**AIM OF THE EXERCISE**
Below are the records; copy exactly the stretch from the line containing "The image size is (1237, 825)." through the line containing "has width=656, height=504.", both ends included, and nothing else.

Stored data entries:
((
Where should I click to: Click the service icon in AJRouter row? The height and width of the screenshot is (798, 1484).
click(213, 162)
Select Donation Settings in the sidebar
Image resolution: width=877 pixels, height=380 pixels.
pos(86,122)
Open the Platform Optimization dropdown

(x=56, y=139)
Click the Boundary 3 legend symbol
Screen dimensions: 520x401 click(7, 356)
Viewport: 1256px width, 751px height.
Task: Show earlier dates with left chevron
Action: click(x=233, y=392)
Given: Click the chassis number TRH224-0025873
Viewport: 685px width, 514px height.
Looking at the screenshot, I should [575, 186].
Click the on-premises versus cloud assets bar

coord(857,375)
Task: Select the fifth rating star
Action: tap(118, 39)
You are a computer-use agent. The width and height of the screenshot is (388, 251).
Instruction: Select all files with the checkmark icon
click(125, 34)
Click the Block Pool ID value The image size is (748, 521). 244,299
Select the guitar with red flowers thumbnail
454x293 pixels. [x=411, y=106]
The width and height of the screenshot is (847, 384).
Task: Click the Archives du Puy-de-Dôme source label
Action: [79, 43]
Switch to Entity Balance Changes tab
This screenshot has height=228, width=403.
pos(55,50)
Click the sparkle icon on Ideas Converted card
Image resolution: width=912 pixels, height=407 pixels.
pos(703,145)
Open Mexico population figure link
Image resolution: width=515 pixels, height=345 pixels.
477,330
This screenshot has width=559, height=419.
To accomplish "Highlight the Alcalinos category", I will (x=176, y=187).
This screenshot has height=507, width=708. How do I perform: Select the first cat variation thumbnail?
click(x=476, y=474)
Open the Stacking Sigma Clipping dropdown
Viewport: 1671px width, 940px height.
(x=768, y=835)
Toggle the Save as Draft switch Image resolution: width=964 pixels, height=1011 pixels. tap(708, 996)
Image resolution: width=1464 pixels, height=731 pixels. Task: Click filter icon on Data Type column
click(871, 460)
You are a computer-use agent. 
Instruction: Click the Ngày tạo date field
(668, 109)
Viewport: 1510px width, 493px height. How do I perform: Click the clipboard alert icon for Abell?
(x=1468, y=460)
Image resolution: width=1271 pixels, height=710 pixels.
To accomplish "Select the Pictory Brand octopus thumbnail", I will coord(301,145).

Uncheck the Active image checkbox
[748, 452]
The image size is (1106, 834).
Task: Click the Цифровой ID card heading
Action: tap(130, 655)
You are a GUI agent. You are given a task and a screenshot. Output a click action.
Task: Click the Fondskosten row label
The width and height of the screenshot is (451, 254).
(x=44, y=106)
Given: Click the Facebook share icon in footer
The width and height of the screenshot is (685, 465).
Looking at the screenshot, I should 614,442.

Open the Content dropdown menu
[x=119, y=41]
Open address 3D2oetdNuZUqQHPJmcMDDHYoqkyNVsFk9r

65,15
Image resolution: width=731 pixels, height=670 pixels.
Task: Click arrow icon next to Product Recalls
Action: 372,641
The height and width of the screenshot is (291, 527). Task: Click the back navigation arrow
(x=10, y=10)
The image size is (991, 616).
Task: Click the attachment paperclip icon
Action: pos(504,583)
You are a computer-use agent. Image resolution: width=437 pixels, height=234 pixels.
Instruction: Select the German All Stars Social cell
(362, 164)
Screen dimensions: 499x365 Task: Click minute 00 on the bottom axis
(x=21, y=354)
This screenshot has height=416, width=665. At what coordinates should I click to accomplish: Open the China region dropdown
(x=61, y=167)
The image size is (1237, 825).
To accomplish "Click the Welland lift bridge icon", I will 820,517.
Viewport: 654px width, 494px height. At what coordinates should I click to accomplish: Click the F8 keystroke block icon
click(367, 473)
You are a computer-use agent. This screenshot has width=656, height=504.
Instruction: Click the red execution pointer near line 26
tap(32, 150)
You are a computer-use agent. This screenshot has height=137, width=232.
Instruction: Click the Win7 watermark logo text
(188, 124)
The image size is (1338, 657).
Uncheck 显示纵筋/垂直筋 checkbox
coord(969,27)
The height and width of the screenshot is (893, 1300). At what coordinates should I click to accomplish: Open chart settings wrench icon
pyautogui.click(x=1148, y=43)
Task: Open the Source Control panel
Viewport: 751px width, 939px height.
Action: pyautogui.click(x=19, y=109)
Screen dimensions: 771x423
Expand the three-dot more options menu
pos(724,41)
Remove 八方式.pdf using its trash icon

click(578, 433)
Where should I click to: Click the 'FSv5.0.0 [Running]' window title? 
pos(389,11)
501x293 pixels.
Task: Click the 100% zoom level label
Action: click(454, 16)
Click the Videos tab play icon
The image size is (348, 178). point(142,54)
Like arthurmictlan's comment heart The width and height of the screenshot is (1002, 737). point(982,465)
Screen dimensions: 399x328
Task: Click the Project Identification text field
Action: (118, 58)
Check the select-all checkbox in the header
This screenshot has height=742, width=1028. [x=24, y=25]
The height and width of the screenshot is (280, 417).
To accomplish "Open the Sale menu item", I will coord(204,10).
))
**TASK RESULT**
The image size is (1237, 825).
To accomplish "Click the Welland lift bridge icon", I will 820,517.
Viewport: 654px width, 494px height. At what coordinates should I click to accomplish: Click the F8 keystroke block icon
click(367, 473)
You are a computer-use agent. This screenshot has width=656, height=504.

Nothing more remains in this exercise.